Tulane seeks turnaround in Curtis’ second year
After eight consecutive years with four wins or fewer, Tulane is
Eight returning starters on both sides of the ball, a lighter
schedule and some key transfers have raised hopes for a rare bowl
The most prominent addition is junior quarterback Nick Montana,
the son of NFL Hall of Famer Joe Montana. Montana lost a tight
battle for the starting job at Washington in 2011, played at a
junior college in 2012 and is the clear front-runner at Tulane.

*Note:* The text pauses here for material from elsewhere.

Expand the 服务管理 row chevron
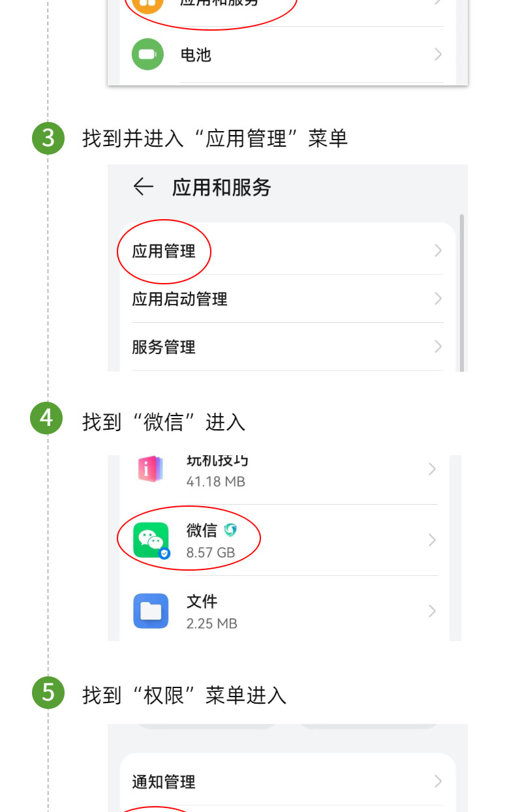This screenshot has width=522, height=812. (438, 346)
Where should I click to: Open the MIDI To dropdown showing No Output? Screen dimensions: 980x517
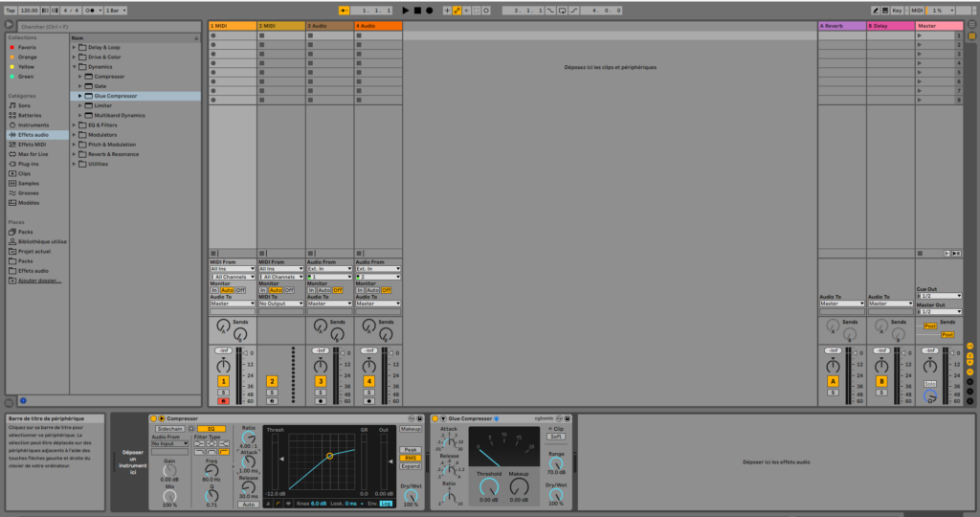coord(280,303)
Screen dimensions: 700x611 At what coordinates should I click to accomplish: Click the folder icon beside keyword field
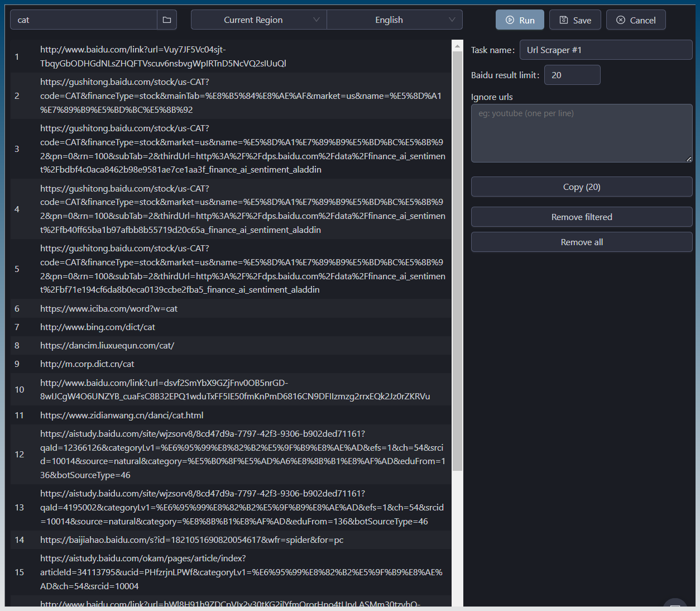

Tulane also brought in 6-foot-4, 334-pound defensive tackle
Chris Davenport, who was a premier recruit at LSU in 2009 but never
found his niche with the talented Tigers.
Second-year coach Curtis Johnson says he’d be disappointed with
second-straight losing season.
”As ultra-competitive as I am, I would probably be disappointed
with six wins,” Johnson said. ”We better get more than six. We’ve
added some pieces.” —
Here are five things to watch with Nick Montana leading Tulane
1. MONTANA’S DEVELOPMENT: The coaches hope Montana has the same
touch as predecessor Ryan Griffin, who turned in the two most
prolific passing games in school history last season and earned a
free agent contract with the New Orleans Saints. They know Montana
is more mobile than Griffin, which should come in handy behind a
shaky offensive line. Montana started only one game at Washington,
but he was highly recruited as a high school senior in 2010. Almost
all of the Green Wave’s receivers are back, including first-team
All-Conference USA pick Ryan Grant, who caught 76 passes for 1,149
yards last season.
2. NEWCOMERS: Davenport, a graduate student in his final year of
football eligibility, was unblockable in the first two weeks of
preseason practice. The difference between LSU, where he played
sparingly and was moved to offensive line in 2011, and Conference
USA is tremendous. He’s not the only significant addition. Former
Arkansas linebacker Tyler Gilbert, a junior, will play defensive
end, and Tulane’s freshman class is faster and more physical than
in previous years. For the first time in a while, Tulane will match
up size-wise with its opponents.
3. BETTER BLOCKING: The offensive line struggled mightily in
2012. With four of the five starters having next to no experience
entering the season, Tulane averaged 39.6 rushing yards, the second
lowest total for any FBS team this century. The Green Wave did not
score its first rushing touchdown until the eighth game. All but
one of those linemen is back, and sturdy senior center Zach Morgan
returns after missing 2012 with a shoulder injury. If this group
improves dramatically, the Green Wave can win. If not, it will be
another long season.
4. SECONDARY STANDOUTS: The Green Wave had three freshman
starters at defensive back, and all three were productive as they
learned on the job. Free safety Darion Monroe, who reneged on a
commitment to Texas A&M to sign with Tulane, led the team with
96 tackles. Cornerback Lorenzo Doss had five interceptions.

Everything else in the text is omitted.